なんだかピンとこない、分かったような分からないような・・・というところかもしれません。

たとえば仮に、100万円の車を買ってそれを5年間使用するとします。

車は使えば使うほど、年数が経てば経つほど(古くなるほど)その価値は下がりますので、仮に5年後には価値が0円になったとします。

つまり
・100万円で車を購入
・5年間使用
・5年後には価値が0
と仮定します。

ではあとは、これを会計、税金計算の世界でどう考えるか?という問題です。

・買ったときに100万円を費用計上してよい?
=>5年間使えるものを買ったときに全部費用計上したらやり過ぎ

となりますし

・費用計上せずにそのまま「車=100万円」として資産に残しておいてよい?
=>5年後に価値0なのに、100万円の資産価値があるように見えるのは変

ということになります。

で、結局のところ、この場合、5年間で少しずつ費用処理していく、ということになるわけです(方法はいくつかありますが)。

この費用処理することが「減価償却」というものです。

言い換えると、

将来に向かって資産の価値が減っていく資産(減価償却資産)については、その価値が減少する分をどのように経費にしていくか?

の問題になります。

逆に言えば、「資産の価値が減らない」ものは減価償却はしない(できない)ということになります。

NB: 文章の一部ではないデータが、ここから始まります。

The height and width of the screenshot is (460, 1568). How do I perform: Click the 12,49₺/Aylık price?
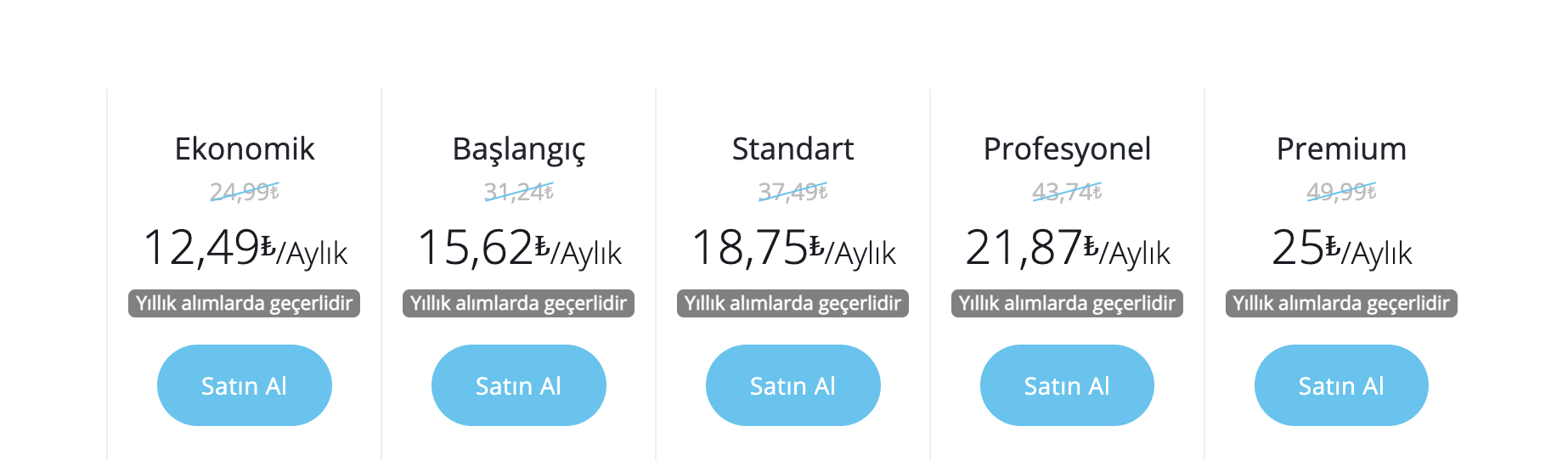245,249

これが今回の「高級な楽器」に適用された考え方というわけです。

減価償却できない資産?

上述のとおり、「時間の経過に応じて価値が下がっていくもの」は、その価値が下がる分を、一定のルールに基づいて経費にしていくわけです。

・何をもって価値が下がると考えるのか?
というのはなかなか難しい部分でありますが、今回の「高級な楽器」のように、減価償却ができないとされている資産は他にもあります。

税務の世界では「時の経過によりその価値が減少しない資産」として
・土地
・絵画、骨董などの美術品
などが挙げられています。

少し難しいのは、「一般の」楽器の場合、減価償却することは可能ということです。

法定耐用年数表でも「楽器:5年」とありますので、事業に使っている「一般の」楽器であれば、減価償却できるということです。

知恵袋のQAでも詳細を確認せずに「減価償却可能!」というやり取りもありましたね。。。

結局、「時の経過により価値が下がるのかどうか」に拠ってくるわけですね。

なお美術品等については、

・価値が減少しないものであるかどうかが明らかなもの
=>それ次第で減価償却資産かどうかを判定

・価値が減少しないものであるかどうかが明らかでないもの
=>取得価額が100万円未満であるものは減価償却資産に該当(減価償却する)

とされています。

国税庁のFAQでも例示はありますが、最後は「実態を踏まえて・・・」ということになってしまうのでしょうね。

いずれにしても「特殊なもの」「希少性があるもの」については、ちょっと取り扱いが変わるかも?ということは頭の片隅に入れておいたほうがよいかもしれませんね。


【編集後記】

昨日は午後からみっちりと相続シミュレーションをやったあとで、軽く情報交換会でした。
解が1つではないことをいろいろと考えることは楽しくもあり、難しくもあり。。。